Bernie veut reprendre sa vie en mains et renouer avec son ex Claire à sa sortie de prison, mais une gamique de son ami Zach, toujours en prison, l’oblige à repousser ses plans de vie rangée. Zach veut lui faire payer une dette aux Hell’s Angels avec l’argent qu’il a caché chez sa blonde Shirley, une chanteuse country au talent discutable. Malheureusement pour Bernie, Shirley a déjà utilisé une partie de l’argent pour son disque. Il décide de parier l’argent restant aux courses avec la combine de son amie Mireille qui connait le nom du cheval gagnant…

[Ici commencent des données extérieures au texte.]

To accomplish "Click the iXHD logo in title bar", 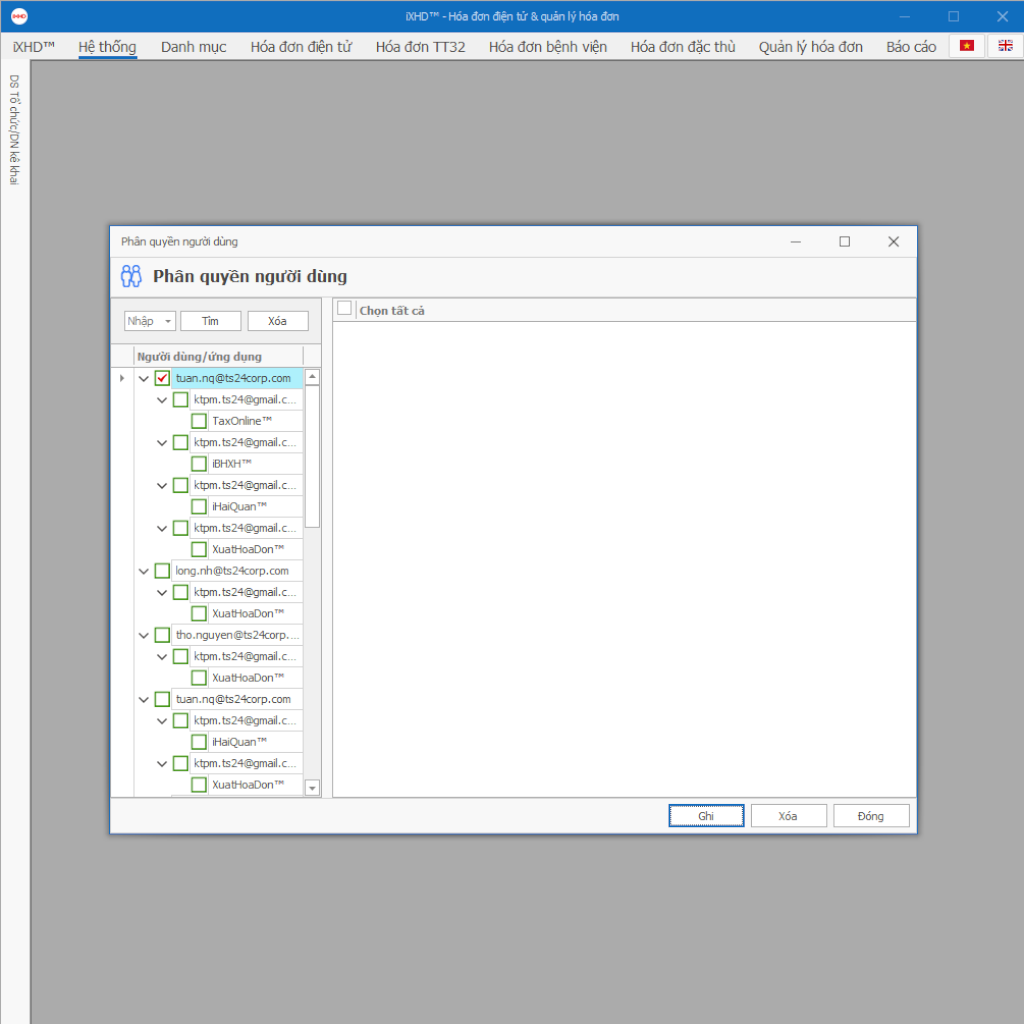I will (x=17, y=16).
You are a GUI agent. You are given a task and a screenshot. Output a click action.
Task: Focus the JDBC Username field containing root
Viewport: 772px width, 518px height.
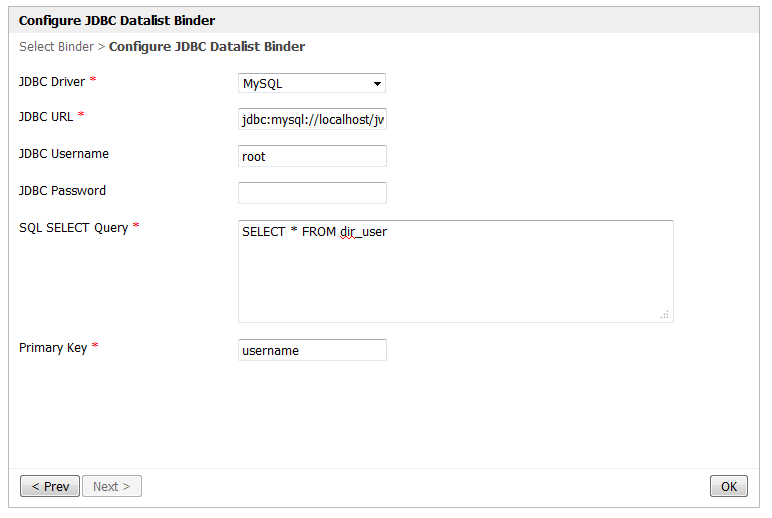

La présentation des personnages en chansons et monologues est tellement rythmée et punchée, que nous plongeons rapidement dans l’univers de Dalpé. Nous voulons en connaître d’avantage sur ces malchanceux rêvant d’un avenir meilleur: Bernie un voleur blessé et repentant, Zach un dealer sournois, Claire une jeune maman désespérée, Mireille une illuminée et surtout Shirley, la Dolly Parton des pauvres, envieuse des grands du western. Même si l’action principale de la pièce n’est pas claire au départ, les personnages sont assez captivants pour retenir toute notre attention.
L’écriture de Dalpé est fluide et rapide, chaque mot semble calculé pour créer crescendo par-dessus crescendo. Il maitrise très bien l’art du dialogue, il pourrait faire rougir Quentin Tarantino et Woody Allen facilement. L’histoire se construit avec une succession de discussions « banales » qui donne une fois assemblée un tout très original. C’est certain que les acteurs(trices) se sont régalés avec plusieurs de leurs répliques savoureuses. Il n’y a aucune fausse note dans le texte, s’il faut trouver un bémol, le nombre de sacres pourrait choquer quelques oreilles sensibles.
À toute vitesse
Pour donner vie à ces mots brillants, il faut du rythme et de l’émotion et la distribution tout entière en avait. Jean-Michel Déry en Bernie et Lauren Hartley en Claire sont très bons, mais ils se font éclipser par Valérie Laroche (Mireille), Simon Lepage (Zach) et Fréderique Bradet (Shirley). Déry et Hartley sont talentueux, c’est simplement qu’ils incarnent les deux personnages les plus straight de la pièce. Alors que les trois autres se volent à tour de rôle la vedette avec leurs personnages déjantés. Frédérique Bradet est la plus choyée avec le personnage de Shirley, lorsqu’elle pète sa coche au gérant de salle qui a coupé son micro avant qu’elle chante ses trois chansons, la scène est un véritable petit bijou.
Patric Saucier s’est transformé en maestro afin d’être capable de soutenir le rythme et de faire monter le suspense durant toute la pièce. Il a utilisé le décor et les éclairages pour créer un espace vivant où tous les lieux prennent forme aisément. Un monteur au cinéma n’aurait pas pu faire un meilleur enchainement que celui que le metteur en scène nous présente en direct. Grâce au décor et au jeu de lumière, les scènes se bousculent à toute vitesse. Il est impossible d’entrevoir un temps mort dans la pièce, nous sommes sur le bout de notre siège du début à la fin.
Le meilleur en dernier
Une saison théâtrale, c’est comme un repas cinq services dans un grand restaurant, on ne veut pas que ça finisse, mais on a hâte de goûter au dernier plat. En nous servant Lucky Lady en dessert, c’est comme si La Bordée nous servait le plus décadent des gâteaux au chocolat. Patric Saucier avait tous les ingrédients pour faire un plat époustouflant et il a réussi la recette en vrai chef. Il ne reste qu’à espérer que la saison prochaine de La Bordée sera aussi savoureuse que celle-ci. Le dévoilement de la programmation se fera le 23 avril.